The tests themselves can be reduced to a few basic, logical assertions, the most basic being comparing a computed value with a constant number (like percentage_duplicates <= .01). Another type of assertion is comparing one computed value with another computed value. All of our standard data quality tests are defined by one of these two simple assertion patterns, though the computation step ranges in complexity (we expand on this in Compound Test Types below).
The assertion pattern is used to construct the test expression, which is a string of symbols representing instructions that can be interpreted by the execution engine. The string itself is a flattened Abstract Syntax Tree (AST) that contains both sub-expressions and parameters to configure and control the execution. At execution time, the expression is parsed into a tree and evaluated in a post-order traversal. Every test on the platform can be expressed as an AST and is ultimately processed by the execution engine in this fashion.

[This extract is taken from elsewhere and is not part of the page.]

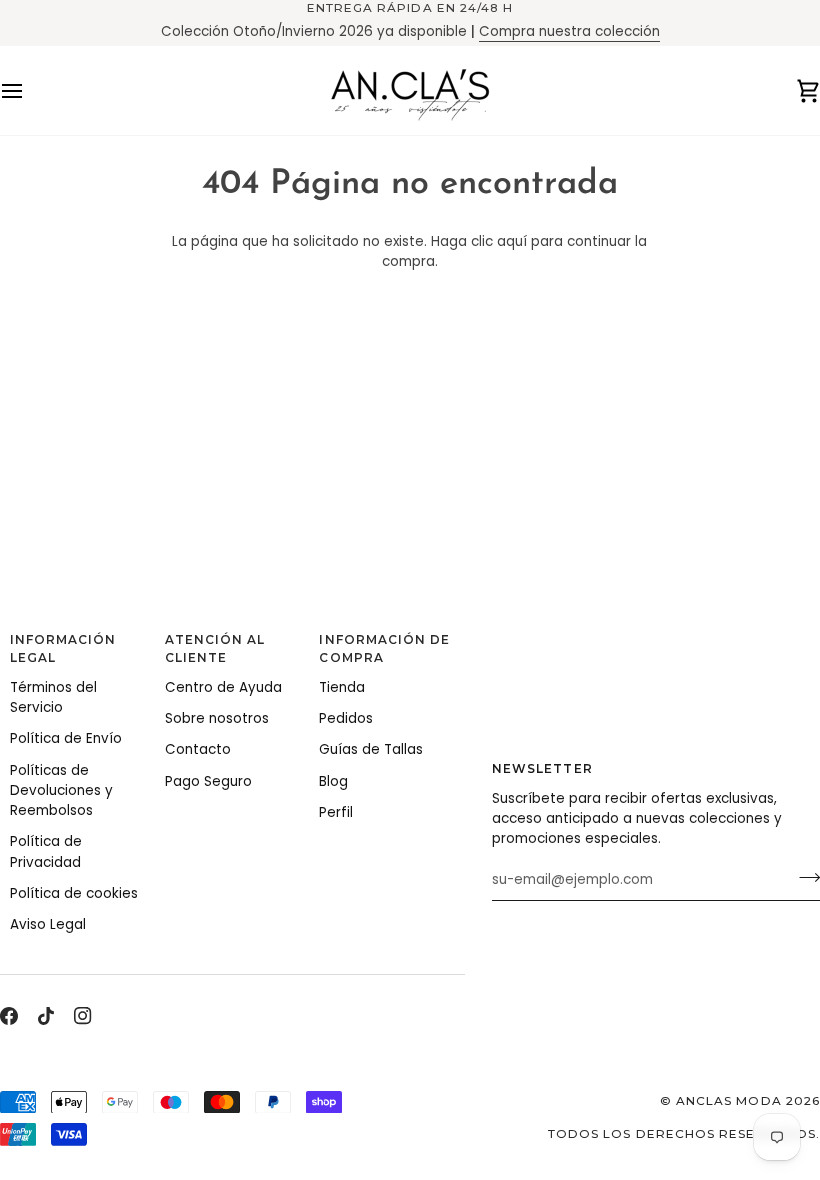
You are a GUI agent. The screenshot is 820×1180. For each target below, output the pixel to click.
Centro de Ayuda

The test-expression model is valuable because it allows the execution engine to handle a potentially limitless number of assertions. In this way, it provides us great flexibility in terms of adding new types of tests with limited overhead, especially tests with increasing complexity.
Compound Test Types
Compound test types are test types that require additional computation steps before they can be evaluated as an AST. The additional computation requires running a job or pipeline that collects data and saves it to be used later in the final AST-based evaluation. Both our cross-datacenter consistency (lightweight and bloom filter-based) and upstream-downstream tests are compound test types.
Bloom Filter Cross-Datacenter Test
One type of cross-datacenter test makes use of a Bloom filter. Bloom filter is a probabilistic data structure that is used to perform membership checks from a set. In every daily run for a dataset, Bloom filters are built for a daily partition of that dataset in its datacenter, Datacenter A. The Bloom filter is then copied over to the other datacenter, Datacenter B, and it is being used to check every record and determine whether it is a member of the set in Datacenter A. This check is also done in reverse — building a Bloom filter in Datacenter B and using it in Datacenter A. The “building” of the Bloom filter and “use” of the Bloom filter are implemented as Hive UDFs. The build_bloom_filter UDF is an aggregate UDF that returns the string serialization of the Bloom filter and use_bloom_filter returns “exists” if the record is found in the Bloom filter or the record itself otherwise. A record in this case is a string that is used as the Bloom filter’s key. It can be a unique identifier of the row or a concatenation of multiple columns (i.e. a comma-separated list of values from multiple columns).
One limitation of Bloom Filter is that false positives are possible, which happens when filters in other datacenters incorrectly identify files as existing where they in fact do not. However, the advantage of this test type is that it can identify the missing record. Having the exact record that is missing is especially helpful for identifying the exact cause of the data loss. There are pros and cons for each test type, and so a combination of tests can help us determine the particular data quality issues at play.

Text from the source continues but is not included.